Wednesday, December 28, 2005

Speed of Sound

So we have all seen the basic formula for calculating the speed of sound through air. It is dependant primairly on air density. Well, it is obviously more complex and dependant on humidty and other simple factors. I have also read anecdotal stories in some physics books that it is dependant on the actual intensity of the sound itself (i.e. loud sound travels faster than quiet sound). I have never found a formula that takes into account the intensity of the sound. How loud is loud enough to observe a difference? I suspect it is somewhere around 130-140dB with very loud sounds 170-200dB traveling faster.

I have read that lould sounds are difficult to measure; they tend to blow out the human insturments for measurement and are often not sustanied long enough for the insturment to slew up to the full peak intensity. That is the measurement is limited by the slew rate of the insturment. The article I read was about high powered rifles and that they can get up into the 170dB range (ouch!).

I believe there was mention somewhere of the Navy using sonar up to 200dB and it actually killed some sea life by exploding their ear drums, maybe they know how the intensity of sound affects the speed of sound. Although the speed of sound in water is a very differnt thing than in air. I can see it now... (use a gruff voice) "Seaman give the ruskies one ping..." PING... "That should do it, they won't be able to hear anything for a while" That was probably the hight of humor duing the cold war, sneaking up an enemy sub and getting them with a nice loud (200dB) PING!
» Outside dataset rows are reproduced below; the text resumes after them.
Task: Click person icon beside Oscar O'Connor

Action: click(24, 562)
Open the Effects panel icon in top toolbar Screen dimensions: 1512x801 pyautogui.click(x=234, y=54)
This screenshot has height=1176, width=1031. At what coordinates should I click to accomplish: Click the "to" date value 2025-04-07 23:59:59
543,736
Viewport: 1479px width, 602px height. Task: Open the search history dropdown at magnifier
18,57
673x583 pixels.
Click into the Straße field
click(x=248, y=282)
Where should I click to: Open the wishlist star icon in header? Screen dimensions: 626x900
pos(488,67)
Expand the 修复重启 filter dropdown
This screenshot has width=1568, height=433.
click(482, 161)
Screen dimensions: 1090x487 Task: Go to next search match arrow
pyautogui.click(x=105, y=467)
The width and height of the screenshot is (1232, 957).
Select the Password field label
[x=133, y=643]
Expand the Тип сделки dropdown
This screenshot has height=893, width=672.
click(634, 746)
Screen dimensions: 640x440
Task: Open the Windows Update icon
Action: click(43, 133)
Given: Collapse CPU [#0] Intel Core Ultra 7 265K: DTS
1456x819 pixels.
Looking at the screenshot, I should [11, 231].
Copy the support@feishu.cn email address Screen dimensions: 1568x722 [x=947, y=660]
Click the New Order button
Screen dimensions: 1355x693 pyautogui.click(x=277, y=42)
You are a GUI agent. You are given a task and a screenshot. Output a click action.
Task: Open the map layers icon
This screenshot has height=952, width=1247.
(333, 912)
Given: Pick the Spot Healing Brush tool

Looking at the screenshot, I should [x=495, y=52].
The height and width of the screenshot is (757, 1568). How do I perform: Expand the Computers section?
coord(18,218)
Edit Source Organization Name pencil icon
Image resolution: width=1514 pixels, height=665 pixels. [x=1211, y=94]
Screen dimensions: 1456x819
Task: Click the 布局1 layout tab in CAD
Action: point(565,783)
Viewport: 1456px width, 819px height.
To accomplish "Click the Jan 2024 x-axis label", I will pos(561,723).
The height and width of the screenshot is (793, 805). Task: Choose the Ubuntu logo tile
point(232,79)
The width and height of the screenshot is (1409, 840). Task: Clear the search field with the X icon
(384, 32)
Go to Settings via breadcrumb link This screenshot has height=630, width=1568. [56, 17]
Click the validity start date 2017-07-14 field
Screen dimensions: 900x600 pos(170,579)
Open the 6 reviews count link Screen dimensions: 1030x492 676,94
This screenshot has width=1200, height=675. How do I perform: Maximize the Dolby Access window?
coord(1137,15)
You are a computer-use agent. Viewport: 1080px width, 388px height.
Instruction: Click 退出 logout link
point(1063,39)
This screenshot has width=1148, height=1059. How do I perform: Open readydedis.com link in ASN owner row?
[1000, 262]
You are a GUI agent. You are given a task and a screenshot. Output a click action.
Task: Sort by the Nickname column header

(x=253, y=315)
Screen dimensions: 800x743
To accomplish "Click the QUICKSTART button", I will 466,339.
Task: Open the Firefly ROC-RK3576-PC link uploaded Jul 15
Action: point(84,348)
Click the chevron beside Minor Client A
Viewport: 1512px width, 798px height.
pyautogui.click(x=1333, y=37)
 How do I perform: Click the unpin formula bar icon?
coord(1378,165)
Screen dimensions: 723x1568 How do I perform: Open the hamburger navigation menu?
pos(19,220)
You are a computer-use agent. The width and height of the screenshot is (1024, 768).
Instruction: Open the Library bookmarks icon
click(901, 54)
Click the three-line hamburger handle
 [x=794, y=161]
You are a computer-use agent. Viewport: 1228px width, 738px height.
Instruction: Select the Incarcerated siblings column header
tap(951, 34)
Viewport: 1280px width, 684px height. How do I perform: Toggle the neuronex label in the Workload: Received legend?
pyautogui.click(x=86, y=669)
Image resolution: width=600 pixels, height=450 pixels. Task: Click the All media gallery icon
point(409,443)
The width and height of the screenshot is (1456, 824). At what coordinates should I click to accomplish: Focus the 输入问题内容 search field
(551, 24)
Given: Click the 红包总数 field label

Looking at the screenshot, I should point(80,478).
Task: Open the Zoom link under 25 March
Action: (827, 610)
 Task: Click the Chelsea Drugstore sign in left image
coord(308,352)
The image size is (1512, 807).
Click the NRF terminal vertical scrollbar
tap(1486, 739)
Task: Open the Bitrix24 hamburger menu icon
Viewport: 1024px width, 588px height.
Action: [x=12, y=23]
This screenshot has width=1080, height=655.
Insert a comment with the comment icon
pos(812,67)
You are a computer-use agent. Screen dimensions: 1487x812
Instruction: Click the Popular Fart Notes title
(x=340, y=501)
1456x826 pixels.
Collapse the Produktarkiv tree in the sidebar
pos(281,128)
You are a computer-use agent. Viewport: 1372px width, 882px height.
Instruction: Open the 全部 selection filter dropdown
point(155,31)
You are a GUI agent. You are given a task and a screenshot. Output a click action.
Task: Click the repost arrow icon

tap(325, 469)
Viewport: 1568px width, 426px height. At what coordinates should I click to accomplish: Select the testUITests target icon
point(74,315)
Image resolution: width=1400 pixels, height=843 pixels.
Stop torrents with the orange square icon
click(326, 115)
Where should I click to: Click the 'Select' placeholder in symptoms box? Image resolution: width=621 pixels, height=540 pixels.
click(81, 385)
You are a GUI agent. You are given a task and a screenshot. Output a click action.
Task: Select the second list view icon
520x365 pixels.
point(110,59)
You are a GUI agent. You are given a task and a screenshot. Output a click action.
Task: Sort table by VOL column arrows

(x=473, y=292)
Anyway I have been distracted, other loud (read very loud) things include volcanos erupting, high caliber cannons, and Kali when I step on her. Can anyone find a formula or emperical data that details the speed of loud sounds versus quite sounds I have been curious about this for a long time but haven't found the data. Maybe the one of us who is at a University can get one of the physics grad students to take some data (ah to be able to expense a cannon to the University).

2 comments:

palegreenhorse said...

mmm i'll have to look at the library tomorrow (or is campus still closed tomorrow?) but for now you can read hyper physics' section on sound. specifically the loudness section. it is like university squashed into a very well laid out web page.

Dan said...

Some research has turned up a few interesting things about sound...

"Volcano eruptions may be the loudest commonly occurring sounds on Earth, at over 272dB"

Blue Whales can make sound as loud as 188dB.

The Krakatau eruption in the late 1800's was probably the loudest event in recent history and was heard over 3,000 miles away. This brings up another question about high intensity sound... is it directional? Does it travel at frequencies beyond human hearing and then shift into human hearing? Some lumber workers near Mt. St. Helens when it blew never heard it, yet people in Seattle heard the explosion...??? what's up with that.

All of the velocity of sound approximations are based on air being an ideal gas... well what if it's not an ideal gas? What if the intensity of the sound heats the air and shifts its velocity?

One other interesting note... apparently there exists a nasty little shrimp that can squirt water so hard it forms a caviation bubble that on collapse makes a pop somewhere near 200dB.